→ Challenge
How many lines in the listing below contain the word "width"? Tally them and reply with the number alone.

→ Exercise inputs

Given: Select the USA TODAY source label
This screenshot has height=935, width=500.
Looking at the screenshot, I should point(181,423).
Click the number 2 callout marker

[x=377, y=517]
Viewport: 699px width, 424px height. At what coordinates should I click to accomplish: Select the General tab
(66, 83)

--

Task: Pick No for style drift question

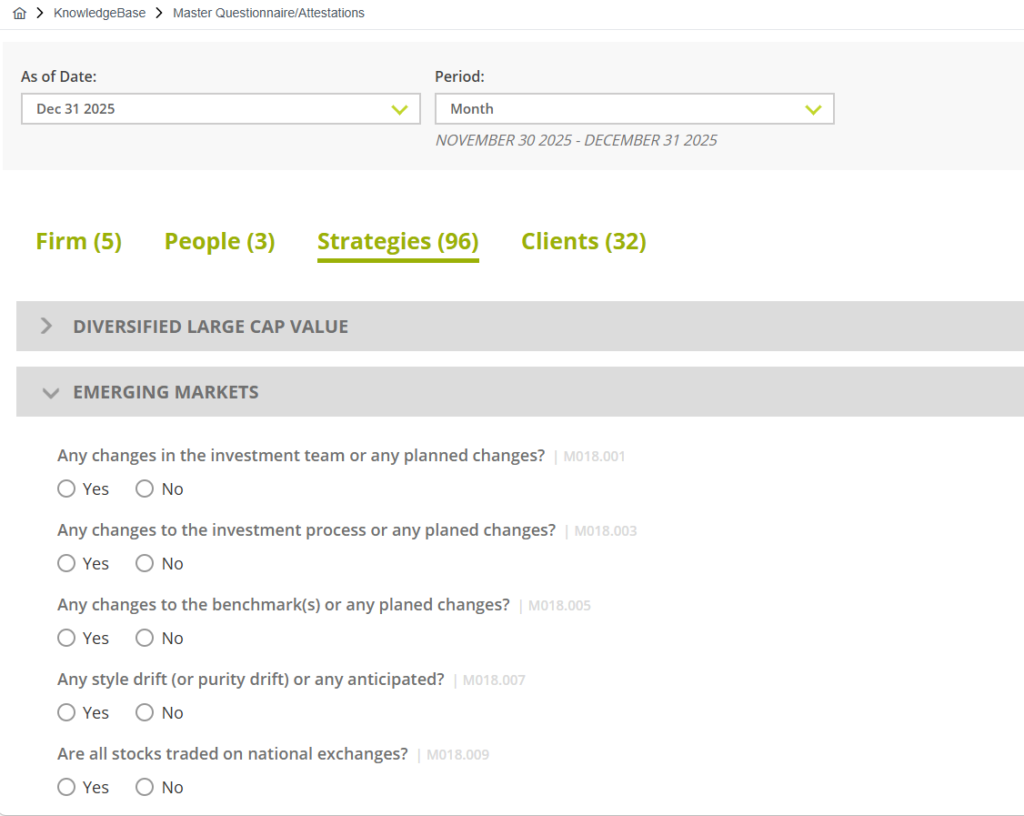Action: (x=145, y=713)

→ Result for this exercise
2